Do you think IIT Guwahati certified course can help you in your career?
No
Introduction
Model optimization is the process of improving a machine learning model's efficiency, effectiveness, and use of resources. Optimization aims to develop accurate and efficient models while using the same amount of time and computational resources as before, if not less.
In this blog, we will discuss Optimizing Models for CPU-based Deployments in Keras using ONNX. Let’s start going!
About ONNX
ONNX stands for Open Neural Network Exchange. It is an open standard to represent and exchange deep learning models across various platforms and frameworks. Developers can exchange models between frameworks without making significant changes, allowing interchange between various deep learning packages.
It is simple to deploy models using ONNX on various hardware accelerators and inference engines, making it a valuable tool for scalable and effective machine learning deployments.
Optimizing Models with ONNX
In this section of “Optimizing Models for CPU-based Deployments in Keras,” we will discuss the required libraries, the conversion of Keras to the ONNX model, and the inference of the ONNX model.
Required Libraries
The required libraries for Optimizing models are:-
Numpy: A essential Python package for computing numbers is called NumPy. It stands for "Numerical Python" and is an essential tool for carrying out mathematical and numerical operations quickly and effectively.
TensorFlow: It is one of the most popular and often used libraries for building and enhancing deep learning models.
Keras: The open-source Keras deep learning API is developed on top of TensorFlow, Microsoft Cognitive Toolkit (CNTK), and Theano. It is a high-level deep-learning API written in Python.
Keras2onnx: Keras models can be converted to the ONNX (Open Neural Network Exchange) format using the Python library keras2onnx.
Onnxruntime: The Microsoft-developed ONNX Runtime is an open-source, high-performance runtime engine specially made for using machine learning models in the ONNX format.

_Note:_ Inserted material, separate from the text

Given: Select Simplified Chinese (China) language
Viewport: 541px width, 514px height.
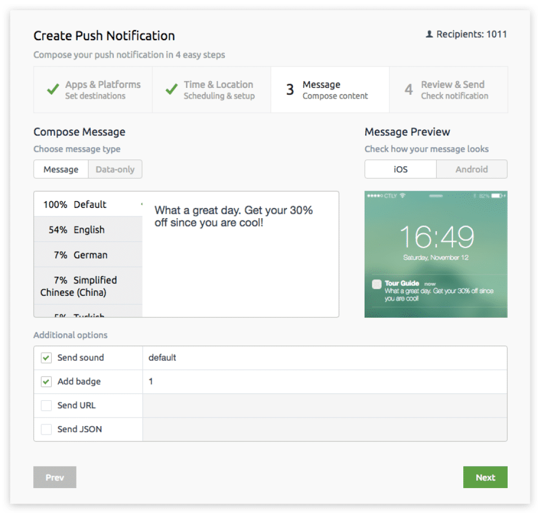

Note: Users can install all libraries using the pip command
Converting Keras Model to ONNX Model
In this section of “Optimizing Models for CPU-based Deployments in Keras,” we will convert Keras Model to ONNX Model using the below-given code.
Code
import onnx # Import ONNX
import keras2onnx # Import Keras-ONNX
from keras.models import load_model
from tensorflow import keras # Importing Keras
# Loading the Keras model
model = load_model('./model-resnet50-final.h5')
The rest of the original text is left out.